Data Set A: 4, 5, 6, 12, 13

  1. Calculate the Mean (Average): \[ \text{Mean}_A = \frac{4 + 5 + 6 + 12 + 13}{5} = \frac{40}{5} = 8 \]

  2. Calculate Each Deviation from the Mean:

    • \(4 - 8 = -4\)
    • \(5 - 8 = -3\)
    • \(6 - 8 = -2\)
    • \(12 - 8 = 4\)
    • \(13 - 8 = 5\)
  3. Square Each Deviation:

    • \((-4)^2 = 16\)
    • \((-3)^2 = 9\)
    • \((-2)^2 = 4\)
    • \(4^2 = 16\)
    • \(5^2 = 25\)
  4. Calculate the Variance: \[ \text{Variance}_A = \frac{16 + 9 + 4 + 16 + 25}{5} = \frac{70}{5} = 14 \]

  5. Calculate the Standard Deviation: \[ \text{Standard Deviation}_A = \sqrt{14} \approx 3.74 \]

Data Set B: 4, 5, 7, 9, 10

  1. Calculate the Mean (Average): \[ \text{Mean}_B = \frac{4 + 5 + 7 + 9 + 10}{5} = \frac{35}{5} = 7 \]

  2. Calculate Each Deviation from the Mean:

    • \(4 - 7 = -3\)
    • \(5 - 7 = -2\)
    • \(7 - 7 = 0\)
    • \(9 - 7 = 2\)
    • \(10 - 7 = 3\)
  3. Square Each Deviation:

    • \((-3)^2 = 9\)
    • \((-2)^2 = 4\)
    • \(0^2 = 0\)
    • \(2^2 = 4\)
    • \(3^2 = 9\)
  4. Calculate the Variance: \[ \text{Variance}_B = \frac{9 + 4 + 0 + 4 + 9}{5} = \frac{26}{5} = 5.2 \]

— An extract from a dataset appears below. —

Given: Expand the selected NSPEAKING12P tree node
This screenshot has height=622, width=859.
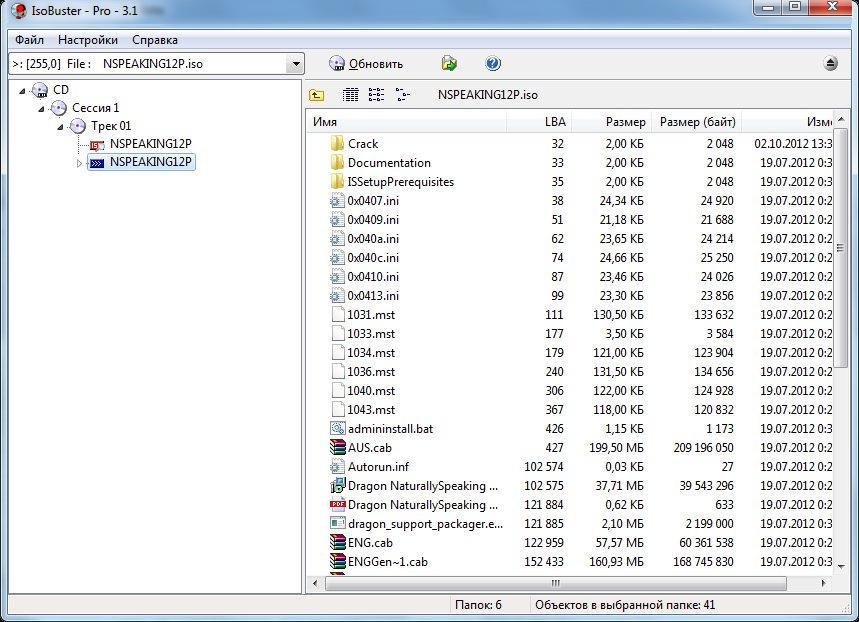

  5. Calculate the Standard Deviation: \[ \text{Standard Deviation}_B = \sqrt{5.2} \approx 2.28 \]

Summary of Results:

  • Standard Deviation of Data Set A: \(\approx 3.74\)
  • Standard Deviation of Data Set B: \(\approx 2.28\)

Conclusion:

The standard deviation of Data Set A (approximately 3.74) is greater than the standard deviation of Data Set B (approximately 2.28), indicating that Data Set A has greater variability compared to Data Set B.